— ACTIVITY —
Write out exactly the lines from the start of the entries through the one that contains "Privacy Policy (331, 2499)", including both.

(Saved data entries)
= Beginning of Section =
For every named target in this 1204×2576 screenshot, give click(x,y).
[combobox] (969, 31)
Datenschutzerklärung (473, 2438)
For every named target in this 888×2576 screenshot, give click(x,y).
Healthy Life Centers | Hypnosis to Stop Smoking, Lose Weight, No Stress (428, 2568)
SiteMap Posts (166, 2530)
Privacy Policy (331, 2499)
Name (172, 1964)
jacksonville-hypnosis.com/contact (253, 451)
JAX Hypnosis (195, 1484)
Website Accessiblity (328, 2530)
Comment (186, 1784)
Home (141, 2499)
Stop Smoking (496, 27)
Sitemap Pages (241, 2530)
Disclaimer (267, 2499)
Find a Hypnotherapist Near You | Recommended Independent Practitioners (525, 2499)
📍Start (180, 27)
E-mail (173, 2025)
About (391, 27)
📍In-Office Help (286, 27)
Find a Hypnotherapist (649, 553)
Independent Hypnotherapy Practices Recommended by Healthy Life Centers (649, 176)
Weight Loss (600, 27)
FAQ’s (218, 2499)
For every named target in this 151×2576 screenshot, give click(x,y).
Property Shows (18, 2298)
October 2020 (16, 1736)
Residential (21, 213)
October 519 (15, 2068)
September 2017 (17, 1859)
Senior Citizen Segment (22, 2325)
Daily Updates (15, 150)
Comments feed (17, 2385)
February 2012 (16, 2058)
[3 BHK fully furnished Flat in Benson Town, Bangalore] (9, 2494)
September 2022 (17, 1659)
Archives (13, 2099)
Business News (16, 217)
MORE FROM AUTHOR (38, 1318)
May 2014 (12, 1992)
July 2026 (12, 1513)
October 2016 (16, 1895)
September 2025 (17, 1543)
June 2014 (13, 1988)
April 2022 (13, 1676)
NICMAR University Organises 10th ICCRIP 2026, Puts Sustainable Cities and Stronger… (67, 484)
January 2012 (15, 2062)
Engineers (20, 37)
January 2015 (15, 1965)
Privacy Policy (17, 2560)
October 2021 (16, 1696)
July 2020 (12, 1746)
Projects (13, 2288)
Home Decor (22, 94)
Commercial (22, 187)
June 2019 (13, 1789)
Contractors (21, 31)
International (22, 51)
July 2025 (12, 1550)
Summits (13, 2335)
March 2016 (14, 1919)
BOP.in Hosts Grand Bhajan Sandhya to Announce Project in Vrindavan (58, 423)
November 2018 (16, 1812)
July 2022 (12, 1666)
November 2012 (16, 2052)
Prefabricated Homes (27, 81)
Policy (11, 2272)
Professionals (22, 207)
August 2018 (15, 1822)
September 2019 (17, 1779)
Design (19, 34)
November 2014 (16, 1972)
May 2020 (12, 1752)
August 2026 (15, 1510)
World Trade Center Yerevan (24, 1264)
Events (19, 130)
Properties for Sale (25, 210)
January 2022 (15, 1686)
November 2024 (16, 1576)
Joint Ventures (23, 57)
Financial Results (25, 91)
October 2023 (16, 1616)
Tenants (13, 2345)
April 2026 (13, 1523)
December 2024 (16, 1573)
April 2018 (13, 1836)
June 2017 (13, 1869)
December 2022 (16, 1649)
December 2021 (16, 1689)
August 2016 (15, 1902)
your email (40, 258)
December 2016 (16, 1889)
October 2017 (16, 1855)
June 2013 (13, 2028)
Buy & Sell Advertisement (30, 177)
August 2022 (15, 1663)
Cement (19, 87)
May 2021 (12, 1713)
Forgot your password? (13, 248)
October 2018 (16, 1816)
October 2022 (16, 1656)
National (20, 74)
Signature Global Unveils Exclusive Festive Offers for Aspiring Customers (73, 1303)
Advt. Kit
= End of Section =
— ANSWER SPACE —
For every named target in this 1204×2576 screenshot, give click(x,y).
[combobox] (969, 31)
Datenschutzerklärung (473, 2438)
For every named target in this 888×2576 screenshot, give click(x,y).
Healthy Life Centers | Hypnosis to Stop Smoking, Lose Weight, No Stress (428, 2568)
SiteMap Posts (166, 2530)
Privacy Policy (331, 2499)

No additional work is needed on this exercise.